- Episode no.: Season 1 Episode 18
- Directed by: Pamela Fryman
- Written by: Craig Thomas and Carter Bays
- Production code: 1ALH17
- Original air date: April 10, 2006

Guest appearances
- Ashley Williams as Victoria; Alexis Denisof as Sandy Rivers; George Kee Cheung as Korean Elvis; Cailey Jones as Kindergarten Student; Lawrence Mandley as Cab Driver #1; Wajid as Cab Driver #2 (uncredited);

Episode chronology
| ← Previous "Life Among the Gorillas" | Next → "Mary the Paralegal" |
- How I Met Your Mother season 1

= Nothing Good Happens After 2 A.M. =

"Nothing Good Happens After 2 A.M." is the 18th episode of the first season of the television series How I Met Your Mother. It originally aired on April 10, 2006 on CBS.

== Plot ==
Future Ted tells his children of a saying his mother used: "Nothing good ever happens after 2 a.m." He then picks up his narrative from where the previous episode left off, having just returned home from a karaoke club and received a call from Robin.

Earlier that day, Robin does a presentation on her career with Lily's class but gets defensive when the children ask about her romantic life instead. Robin's feelings of loneliness are amplified when her co-anchor, Sandy Rivers, tells her that they should have sex. When she returns home, she drinks a large glass of wine and calls Ted, who has been waiting for a phone call from Victoria. Ted worries that Victoria will break up with him, but he has been feeling anxious waiting for her to call him. When Robin calls, he agrees to go to her apartment. Still, his attempts to rationalize his decision are undermined when he begins conversing with his conscience, which appears personified as Victoria. When Ted consults Marshall and Lily, they both attempt to dissuade him, but Lily unwittingly encourages him when she says Robin has feelings for Ted.

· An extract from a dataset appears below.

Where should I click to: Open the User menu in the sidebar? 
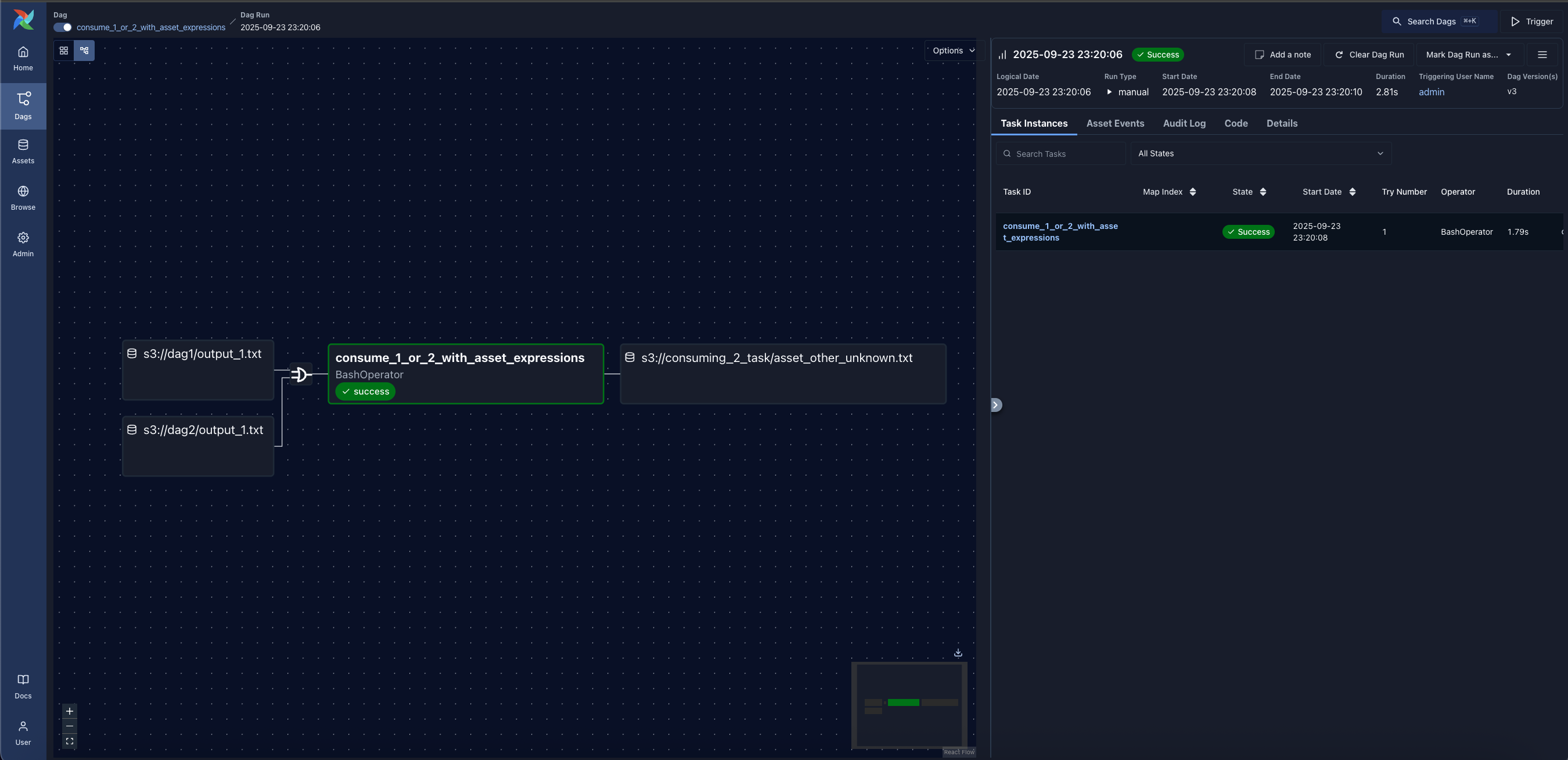[x=23, y=732]
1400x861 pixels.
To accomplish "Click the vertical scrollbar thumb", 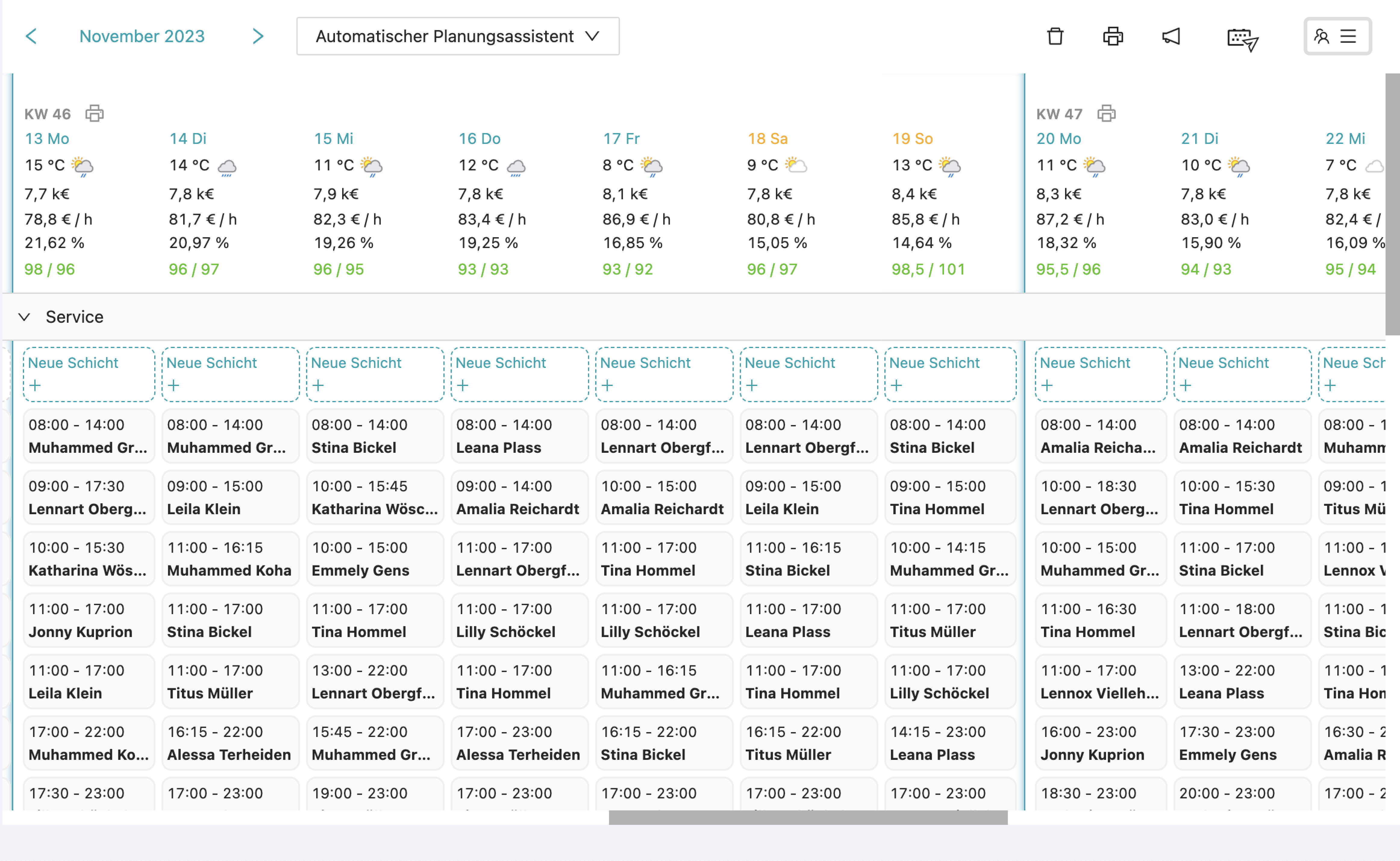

When Ted arrives at Robin's apartment, he lies about breaking up with Victoria, and they begin kissing. Ted goes to the bathroom to think about his situation. When he convinces himself that it is all right to sleep with Robin, he finds that he has mixed up Robin's phone with his. He emerges from the bathroom just as an upset Robin gets off his phone with Victoria, who has called at last. Robin tosses Ted's phone back at him and tells him to leave and call Victoria back. Victoria breaks up with Ted over the phone, and as Ted and Robin sleep alone in their respective bedrooms, Future Ted reminds his kids that nothing good happens after 2 a.m. and admits that lying to Robin was the stupidest thing he ever did.

Meanwhile, Barney attempts to prove to Lily and Marshall that good things can happen after 2 a.m. when they try to leave a karaoke bar early. Barney invites a Korean Elvis impersonator to come with the group to MacLaren's. When Korean Elvis tries to convince them to stay, he whispers something in Lily's ear, which causes her to knee him in the groin. Future Ted claims that Barney was right and the night was "legendary."

==Critical response==
The TV Critic rated the episode 66 out of 100, describing the episode as "a very traditional mid season will they-won’t they romance story", but stating that it was "effective nonetheless".